PROBLEM: Once the line containing "Click the red 5 days to arrive notice" is found in the entries below, reproduce it and every line after it, stopping at and including the line containing "has width=700, height=455."; reproduce nothing else, and keep each line exact.

[MATERIAL SHOWN]

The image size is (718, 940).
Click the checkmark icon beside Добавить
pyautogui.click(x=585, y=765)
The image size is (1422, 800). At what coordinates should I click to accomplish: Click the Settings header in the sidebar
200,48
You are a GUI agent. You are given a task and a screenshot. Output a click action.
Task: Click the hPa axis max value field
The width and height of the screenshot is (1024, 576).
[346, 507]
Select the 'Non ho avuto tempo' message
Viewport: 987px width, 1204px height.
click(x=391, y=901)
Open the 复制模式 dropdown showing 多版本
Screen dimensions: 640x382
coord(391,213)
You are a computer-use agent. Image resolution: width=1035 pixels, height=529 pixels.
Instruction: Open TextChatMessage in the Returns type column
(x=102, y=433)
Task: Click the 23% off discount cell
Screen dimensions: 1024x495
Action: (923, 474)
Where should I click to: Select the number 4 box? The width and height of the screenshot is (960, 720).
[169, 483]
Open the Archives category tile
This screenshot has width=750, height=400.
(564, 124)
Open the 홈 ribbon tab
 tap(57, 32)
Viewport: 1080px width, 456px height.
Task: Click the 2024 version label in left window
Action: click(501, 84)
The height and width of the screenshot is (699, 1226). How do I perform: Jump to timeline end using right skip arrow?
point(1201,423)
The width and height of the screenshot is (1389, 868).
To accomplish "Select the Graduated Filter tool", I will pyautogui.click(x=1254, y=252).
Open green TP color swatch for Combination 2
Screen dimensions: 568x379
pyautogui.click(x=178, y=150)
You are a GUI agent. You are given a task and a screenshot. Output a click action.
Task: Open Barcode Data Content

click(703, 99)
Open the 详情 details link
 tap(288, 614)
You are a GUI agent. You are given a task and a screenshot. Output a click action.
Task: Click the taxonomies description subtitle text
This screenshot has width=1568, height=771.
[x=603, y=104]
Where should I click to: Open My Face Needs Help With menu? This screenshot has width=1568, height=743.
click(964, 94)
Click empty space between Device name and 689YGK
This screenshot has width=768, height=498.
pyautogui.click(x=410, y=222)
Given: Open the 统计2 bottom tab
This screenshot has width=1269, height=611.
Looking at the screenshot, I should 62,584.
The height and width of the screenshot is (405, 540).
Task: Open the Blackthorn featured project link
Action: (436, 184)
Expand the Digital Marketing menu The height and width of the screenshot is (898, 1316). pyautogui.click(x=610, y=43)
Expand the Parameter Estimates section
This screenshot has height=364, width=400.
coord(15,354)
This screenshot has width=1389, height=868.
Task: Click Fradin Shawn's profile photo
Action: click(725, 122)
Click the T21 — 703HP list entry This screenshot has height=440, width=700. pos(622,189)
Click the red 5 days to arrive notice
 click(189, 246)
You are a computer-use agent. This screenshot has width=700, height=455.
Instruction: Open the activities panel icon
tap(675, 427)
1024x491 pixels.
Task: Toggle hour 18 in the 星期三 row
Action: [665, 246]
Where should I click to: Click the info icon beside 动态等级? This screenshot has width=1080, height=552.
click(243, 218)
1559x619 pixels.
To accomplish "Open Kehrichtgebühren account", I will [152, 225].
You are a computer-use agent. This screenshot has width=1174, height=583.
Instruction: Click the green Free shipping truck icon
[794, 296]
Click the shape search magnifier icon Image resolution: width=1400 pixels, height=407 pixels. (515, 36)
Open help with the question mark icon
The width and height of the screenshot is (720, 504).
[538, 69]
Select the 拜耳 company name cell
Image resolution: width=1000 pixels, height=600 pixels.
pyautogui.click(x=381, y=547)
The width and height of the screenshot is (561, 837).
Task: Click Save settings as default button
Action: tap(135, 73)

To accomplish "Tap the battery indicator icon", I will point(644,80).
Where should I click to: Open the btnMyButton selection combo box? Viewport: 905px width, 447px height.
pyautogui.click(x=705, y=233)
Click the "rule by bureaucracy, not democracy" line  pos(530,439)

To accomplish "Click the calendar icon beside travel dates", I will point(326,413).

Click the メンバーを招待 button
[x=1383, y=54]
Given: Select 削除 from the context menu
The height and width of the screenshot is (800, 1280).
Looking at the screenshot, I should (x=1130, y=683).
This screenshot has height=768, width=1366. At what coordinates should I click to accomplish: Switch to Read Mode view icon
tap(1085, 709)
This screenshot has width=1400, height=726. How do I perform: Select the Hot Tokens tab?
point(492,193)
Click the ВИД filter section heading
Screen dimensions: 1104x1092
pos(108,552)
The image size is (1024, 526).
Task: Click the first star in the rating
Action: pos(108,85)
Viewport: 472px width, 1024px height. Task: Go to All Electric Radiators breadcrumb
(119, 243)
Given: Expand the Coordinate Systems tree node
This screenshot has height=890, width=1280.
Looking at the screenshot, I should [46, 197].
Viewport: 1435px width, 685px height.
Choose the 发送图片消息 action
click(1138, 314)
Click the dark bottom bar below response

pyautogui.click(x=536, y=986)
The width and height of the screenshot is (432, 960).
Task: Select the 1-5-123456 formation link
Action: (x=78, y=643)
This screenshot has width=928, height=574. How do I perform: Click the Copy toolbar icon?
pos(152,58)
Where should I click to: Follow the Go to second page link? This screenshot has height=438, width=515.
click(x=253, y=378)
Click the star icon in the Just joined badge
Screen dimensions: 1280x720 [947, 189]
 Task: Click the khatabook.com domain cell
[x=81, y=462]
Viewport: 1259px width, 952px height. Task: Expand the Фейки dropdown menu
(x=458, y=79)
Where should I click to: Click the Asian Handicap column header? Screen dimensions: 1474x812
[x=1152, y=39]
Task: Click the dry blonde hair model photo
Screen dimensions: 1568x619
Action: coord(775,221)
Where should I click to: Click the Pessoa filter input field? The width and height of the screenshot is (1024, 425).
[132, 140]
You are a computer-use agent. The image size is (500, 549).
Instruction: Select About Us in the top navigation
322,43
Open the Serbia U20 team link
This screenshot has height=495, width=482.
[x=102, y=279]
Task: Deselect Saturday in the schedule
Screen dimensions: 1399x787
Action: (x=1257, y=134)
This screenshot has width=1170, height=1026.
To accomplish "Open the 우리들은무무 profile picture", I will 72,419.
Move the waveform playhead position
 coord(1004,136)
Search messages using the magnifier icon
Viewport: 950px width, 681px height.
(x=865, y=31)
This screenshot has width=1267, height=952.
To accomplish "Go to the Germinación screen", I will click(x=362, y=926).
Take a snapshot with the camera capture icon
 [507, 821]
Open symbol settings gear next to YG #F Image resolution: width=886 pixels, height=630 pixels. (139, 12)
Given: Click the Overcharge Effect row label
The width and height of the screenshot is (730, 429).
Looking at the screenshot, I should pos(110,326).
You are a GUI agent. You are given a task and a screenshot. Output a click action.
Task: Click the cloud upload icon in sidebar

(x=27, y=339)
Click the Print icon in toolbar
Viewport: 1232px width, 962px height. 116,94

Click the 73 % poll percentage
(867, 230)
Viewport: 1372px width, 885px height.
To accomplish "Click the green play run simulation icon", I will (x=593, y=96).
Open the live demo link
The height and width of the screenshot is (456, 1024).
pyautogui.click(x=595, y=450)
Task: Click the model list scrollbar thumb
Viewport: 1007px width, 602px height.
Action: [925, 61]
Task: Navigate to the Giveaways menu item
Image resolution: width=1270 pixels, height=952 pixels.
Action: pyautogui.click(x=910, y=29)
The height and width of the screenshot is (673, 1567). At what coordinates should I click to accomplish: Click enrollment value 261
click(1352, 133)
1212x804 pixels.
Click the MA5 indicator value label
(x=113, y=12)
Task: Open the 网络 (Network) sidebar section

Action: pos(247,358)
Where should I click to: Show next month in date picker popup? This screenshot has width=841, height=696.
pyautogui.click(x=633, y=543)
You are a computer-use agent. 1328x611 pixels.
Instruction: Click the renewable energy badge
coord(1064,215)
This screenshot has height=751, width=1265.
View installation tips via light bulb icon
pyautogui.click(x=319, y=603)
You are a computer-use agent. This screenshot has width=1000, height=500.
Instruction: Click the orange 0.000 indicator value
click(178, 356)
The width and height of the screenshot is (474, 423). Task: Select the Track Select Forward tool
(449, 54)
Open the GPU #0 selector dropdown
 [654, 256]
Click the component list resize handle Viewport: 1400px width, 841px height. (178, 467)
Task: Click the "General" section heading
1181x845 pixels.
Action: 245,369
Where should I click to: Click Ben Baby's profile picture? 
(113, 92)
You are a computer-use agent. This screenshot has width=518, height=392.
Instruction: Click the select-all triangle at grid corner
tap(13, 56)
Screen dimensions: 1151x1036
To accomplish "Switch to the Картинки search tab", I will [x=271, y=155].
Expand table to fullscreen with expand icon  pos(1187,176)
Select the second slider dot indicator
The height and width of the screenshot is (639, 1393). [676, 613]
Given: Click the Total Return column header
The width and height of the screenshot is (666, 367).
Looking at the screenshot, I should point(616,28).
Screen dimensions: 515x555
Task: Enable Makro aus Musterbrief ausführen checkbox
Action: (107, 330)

[/MATERIAL SHOWN]

RESPONSE BOX:
Click the red 5 days to arrive notice
 click(189, 246)
You are a computer-use agent. This screenshot has width=700, height=455.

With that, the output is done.